Auch wenn Kröger mittlerweile durch seine lange Erfahrung etwas gelassener geworden ist, das Lampenfieber holt ihn trotzdem ein. Kurz vor dem Start ist der Moment gekommen, der absoluten Konzentration und Anspannung. Denn neben all dem Adrenalinkick, ist und bleibt das Drag Racing ein lebensgefährlicher Sport, in dem alles sitzen muss. Bei dem Start des Rennens geht es um Reaktionsschnelligkeit in Millisekunden und auch um viel Intuition und eine enorme Belastung. „Man steht da mit Vollgas an der Ampel und lässt dann den Transbrake-Knopf los.
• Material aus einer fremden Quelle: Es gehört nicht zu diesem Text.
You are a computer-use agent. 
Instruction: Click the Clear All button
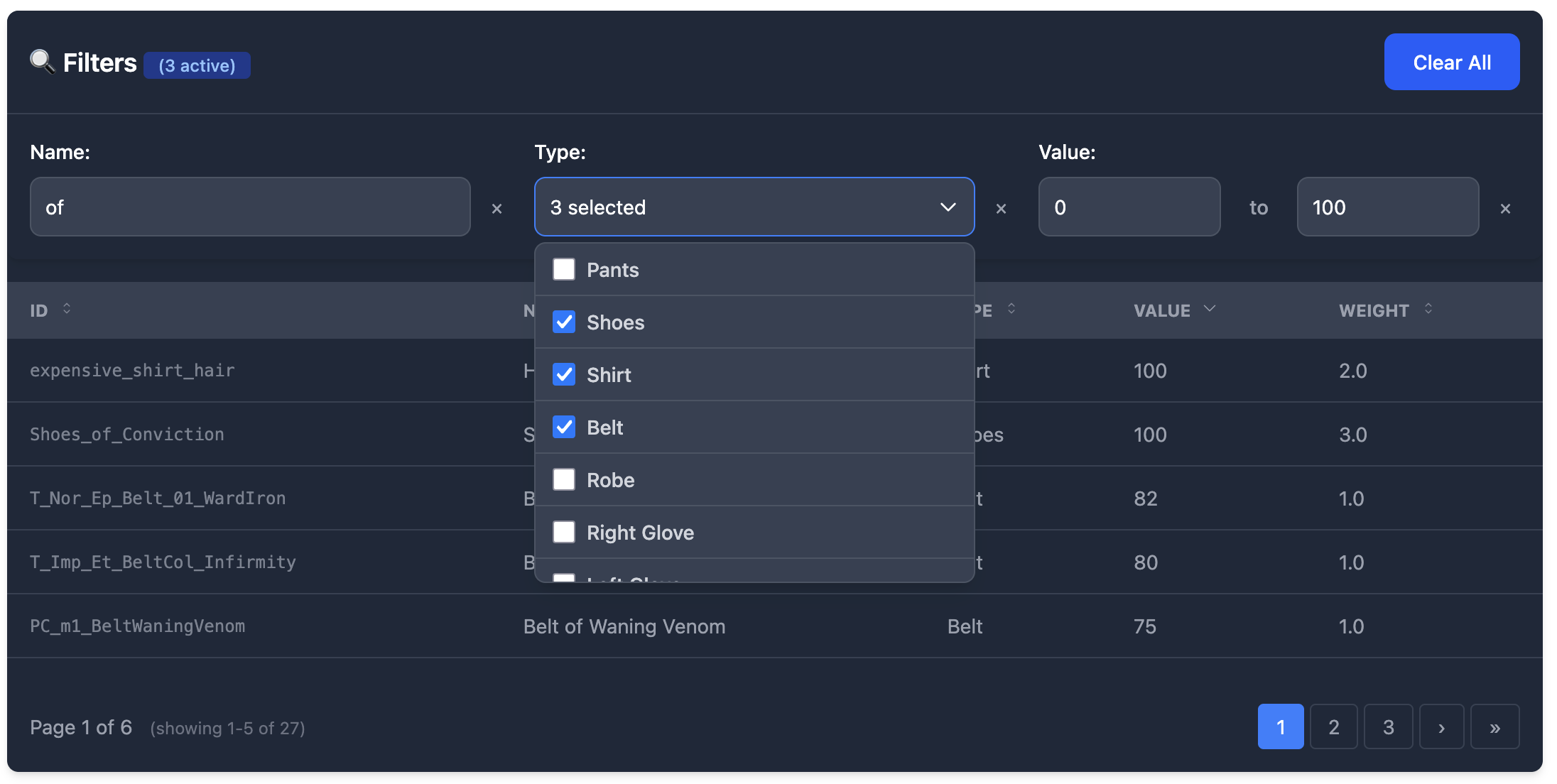(x=1451, y=62)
Dann wird die gesamte Kraft des Motors, in meinem Fall 1.000 PS, mit einem Sprung – mit einem Mal – auf die Hinterachse gegeben und dann geht’s natürlich los. Das haut richtig rein.“, lacht Kröger. Das kann auch mal schieflaufen. Motorschäden, Getriebeschäden, Hinterachseschäden – all das hat er schon mitmachen müssen, aber das hat ihn nicht eingeschüchtert. Die Faszination bleibt. „Man fährt gegen einen anderen. Das ist wie ein moderner Ritterkampf: Zwei gehen rein, einer kommt raus.“

Sein Hobby geht sogar so weit, dass er die Hochzeit mit seiner Frau Arnie verschieben musste, um an einem Rennen teilzunehmen. Und seine Frau? Die ist immer mit dabei und steht absolut hinter ihrem Mann. Ohne seine Frau fühlt sich Kröger nicht wohl bei den Rennen: „Ich fahre am liebsten, wenn sie dabei ist, weil man als Fahrer natürlich unter einer enormen Anspannung steht und mich beruhigt das, wenn meine Frau dabei ist.“ Und Kröger fügt hinzu: „Bei jedem Rennen, das man fährt, spielt man mit seinem Leben. Ich habe ja eine Beschleunigung von 0 auf 300 in 7,5 Sekunden und da kann das Leben schnell zu Ende sein. Da muss man sich darauf verlassen können, dass die Handgriffe sitzen.“ Aber familiäre Unterstützung in seinem Team hat er nicht nur von seiner Frau: Krögers Neffe Joel Sander, hin und wieder auch die beiden 15- und 17-jährigen Söhne Felix und Johannes sind mit am Start. Das gibt Sicherheit, das sind die Menschen, denen Kröger vertraut. Und genug vom Drag Racing wird er wahrscheinlich nie haben: „Die Beschleunigung macht den Reiz aus, diese enorme Beschleunigung macht den Kick. Wenn man aus dem Stand loskatapultiert“ so Kröger, „das bietet kein anderer Sport, das kann nur Drag Racing. Also ein Formel1-Auto ist langsamer.“.